Analysis of Local State Space Models for Feature Extraction in Structural Health Monitoring

Error metrics based on nonlinear dynamical predictive models has been implemented earlier to determine discrepancies or nonstationarity in time series caused by external sources, such as noise or filtering. The structural health monitoring (SHM) field has adapted various forms of such prediction error metrics for damage detection. This process usually requires randomly selecting a number of fiducial points on a reconstructed attractor, tracking their time evolutions, and then comparing them to a corresponding set (in a general sense) of points on another attractor. Such an approach has been successful, but it is a process that is globally averaged over the whole data set. However, changes to dynamics resulting from processes such as damage may only noticeably affect small regions within state space if the damage manifests itself locally in time and/or space. In such a case, a generalized selection of points covering the entire attractor may not be able to identify that a dynamical change has taken place.

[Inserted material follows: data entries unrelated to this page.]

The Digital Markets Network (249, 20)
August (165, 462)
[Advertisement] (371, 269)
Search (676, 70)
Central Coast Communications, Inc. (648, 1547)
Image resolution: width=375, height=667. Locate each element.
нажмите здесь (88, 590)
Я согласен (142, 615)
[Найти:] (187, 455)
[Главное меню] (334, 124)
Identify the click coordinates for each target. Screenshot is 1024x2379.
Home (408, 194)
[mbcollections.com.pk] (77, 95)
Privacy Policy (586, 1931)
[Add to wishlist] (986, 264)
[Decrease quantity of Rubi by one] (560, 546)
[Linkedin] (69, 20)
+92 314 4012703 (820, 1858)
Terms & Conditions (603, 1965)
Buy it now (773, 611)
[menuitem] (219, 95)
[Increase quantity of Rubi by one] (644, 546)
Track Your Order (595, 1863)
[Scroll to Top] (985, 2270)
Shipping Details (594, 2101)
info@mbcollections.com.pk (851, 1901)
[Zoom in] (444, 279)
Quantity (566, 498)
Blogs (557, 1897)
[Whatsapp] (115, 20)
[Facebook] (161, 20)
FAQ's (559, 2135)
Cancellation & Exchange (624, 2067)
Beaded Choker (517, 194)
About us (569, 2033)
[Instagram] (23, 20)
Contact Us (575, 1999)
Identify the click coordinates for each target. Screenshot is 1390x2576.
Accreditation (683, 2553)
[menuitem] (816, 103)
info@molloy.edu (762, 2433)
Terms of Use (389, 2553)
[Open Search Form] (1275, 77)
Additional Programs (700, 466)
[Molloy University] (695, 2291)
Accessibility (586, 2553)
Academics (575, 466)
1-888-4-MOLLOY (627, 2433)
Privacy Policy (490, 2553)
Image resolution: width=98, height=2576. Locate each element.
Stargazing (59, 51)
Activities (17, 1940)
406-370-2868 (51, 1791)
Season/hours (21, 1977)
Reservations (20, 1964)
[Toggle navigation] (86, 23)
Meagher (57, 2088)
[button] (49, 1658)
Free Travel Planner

This work examines local dynamics and local dynamical stability and how these concepts relate to prediction error for similarly local regions in phase space. Further, this work considers whether computing features such as prediction error in these local regions can improve the ability to detect changes, including in the presence of additive noise on the output. This work considers a Lorenz-driven three-degree-of-freedom oscillator subject to both simulated linear and nonlinear damage scenarios in the presence of noise, as well as an experimental frame structure subject to bolt preload loss.